Screening of Pulmonary Veino Occlusive Disease in Heterozygous EIF2AK4 Mutation Carriers (DELPHI-4)

January 17, 2020 updated by: Assistance Publique - Hôpitaux de Paris
Pulmonary Veino Occlusive Disease (PVOD) is a rare form of pulmonary arterial hypertension, characterised by a poor prognosis. Recent studies demonstrated that heritable form of pulmonary veino occlusive diseaseis due to bi-allelic mutations in EIF2AK4 gene. heritable pulmonary veino occlusive disease is an autosomal recessive disease. In the french referal center of severe PH, ulmonary veino occlusive disease patients carriers of bi-allelic mutations in EIF2AK4 gene were identified. Genetic counselling in these families allowed to identified herozygous carriers of a single mutation in EIF2AK4 gene. However, to date, nothing is known about the risk of these persons of developping pulmonary diseases. It appears essential to determine the clinical, functional, echocardiographic and radiologics characteristics of these persons, and their risk of developping Pulmonary veino occlusive disease

Study Overview

Status

Unknown

Conditions

Intervention / Treatment

Detailed Description

the investigators will evaluate the subjects at inclusion after informed by a clinical evaluation (dyspnea assessed by New York Heart Association functional class (I-IV), signs of right heart failure), a 6min walk test, a Computerized Tomography scan of the chest, an electrocardiogram, an echocardiography , an abdomina ulstrasound, a Cardiopulmonary exercise testing, a lung function tests , arterial blood gases.

At one and two years, a phone call will be made to to participants evaluate dyspnea and intercurrent events in all subjects. In the presence of pulmonary veino occlusive diseaseis symptoms, a new evaluation will be proposed in order to confirm of not pulmonary veino occlusive diseaseis.

Study Type

Interventional

Enrollment (Anticipated)

20

Phase

  • Not Applicable

Contacts and Locations

This section provides the contact details for those conducting the study, and information on where this study is being conducted.

Study Locations

  • France
    • Krémlin Bicêtre
      • Le Kremlin-Bicêtre, Krémlin Bicêtre, France, 94270

Participation Criteria

Researchers look for people who fit a certain description, called eligibility criteria.
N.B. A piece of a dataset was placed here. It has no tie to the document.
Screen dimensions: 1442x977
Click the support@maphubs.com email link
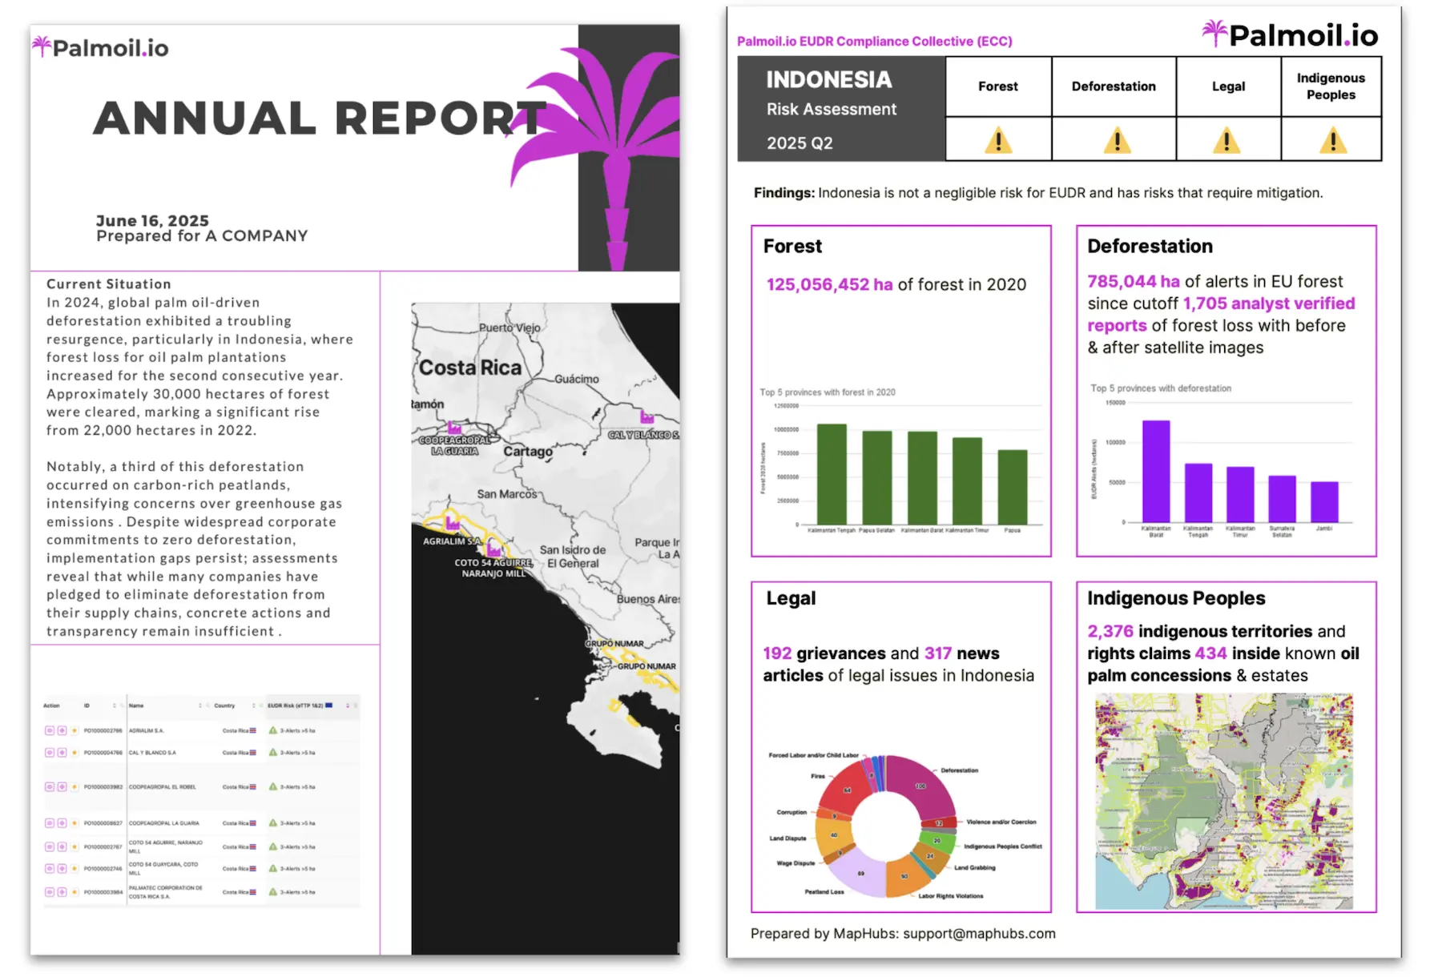click(x=979, y=933)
Some examples of these criteria are a person's general health condition or prior treatments.

Eligibility Criteria

Ages Eligible for Study

18 years and older (Adult, Older Adult)

Accepts Healthy Volunteers

No

Genders Eligible for Study

All

Description

Inclusion Criteria:

  • Male or female adult (age ≥18 years of age at the date of inclusion),
  • With an identification of the presence of a mutation of the EIF2AK4 gene in the heterozygous state,
  • Having given free and informed consent.

Exclusion Criteria:

  • Minor (age <18 years),
  • Patient with known Pulmonary veino occlusive disease or Pulmonary arterial hypertension
  • Woman having started a pregnancy or breastfeeding
  • protected adult persons,
  • Persons deprived of their liberty,
  • People in emergency,
  • Those who refused or were unable to give informed consent,
  • Contraindication to the exercise test (acute coronary syndrome, syncope, tight stenotic valve disease ...) See the list of relative and absolute contraindications to the exercise test (chapter 6.2).
  • No affiliation to a social security scheme (beneficiary or beneficiary).

Study Plan

This section provides details of the study plan, including how the study is designed and what the study is measuring.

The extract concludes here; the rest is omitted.